MUSLIM GROUP TARGETS TEA PARTY CONGRESSIONAL CANDIDATE
By
NWV News writer Jim Kouri
Posted 1:00 AM Eastern
May 22, 2010
© 2010 NewsWithViews.com
The Connecticut chapter of the Council on American-Islamic Relations (CAIR-CT) has called on state Republican leaders to repudiate what they termed "intolerant statements" made by Bridgeport Republican Town Committee Chairman Rick Torres.
During a recent debate among candidates seeking the GOP nomination for Connecticut's Fourth Congressional District, Torres is reported to have said: "It turns out, folks, they [Muslims] are here, they're among us. We are at war with Islam. I don't tolerate people who are not tolerant." It was also reported that Torres said that he "wants America's mosques and Imams to openly condemn terrorists' actions."
"Rick Torres is completely out of touch with reality and contradicts statements made by his party's own leaders," said CAIR-CT Executive Director Mongi Dhaoudi. "Presidents Bush and Obama have both said America is not at war with Islam, and local and national media outlets have frequently reported on the strong American Muslim repudiation of terror."
However, many conservatives and Tea Party participants are supporting Torres and applaud his straight-talking style and aversion to the current politically-correct orthodoxy.
The Latino conservative said he prides himself in being a student of the Constitution, and is running to be the kind of a citizen legislator envisioned by this nation's Founders as apposed to the career politicians who've never worked a "real job" or had to meet a payroll.

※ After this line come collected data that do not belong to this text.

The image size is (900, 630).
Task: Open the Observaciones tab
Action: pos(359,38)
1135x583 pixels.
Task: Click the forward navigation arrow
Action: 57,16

Rick Torres was born in Bridgeport, Connecticut in 1959. His father, Juan, a Cuban immigrant and a political activist whose radio program had been shut down by the Batista regime, welcomed the Cuban Revolution. In 1961, Juan took his family back to Cuba to help Castro lead his native land out of tyranny -- or so he thought. It took Juan only a couple of months to become disillusioned with the communist dictator, and another 5 years to secure permission to leave Cuba again. In 1967, Rick and his brother were brought back to Bridgeport -- with not much more than the clothes on their backs.
In 2007, the Justice Department labeled CAIR an unindicted co-conspirator in the largest terrorist finance case in U.S. history. That’s when the organization changed its name to the Council on American-Islamic Relations Action Network.
*
Searches on the Department of Consumer and Regulatory Affairs web site
for the name "Council on American-Islamic Relations" produce
no results
* CAIR" isn't just a convenient shortening of the name. In its
suit against popular radio host Michael Savage, its attorneys appeared
separately for CAIR and for CAIR Action Network, or (CAIR-AN)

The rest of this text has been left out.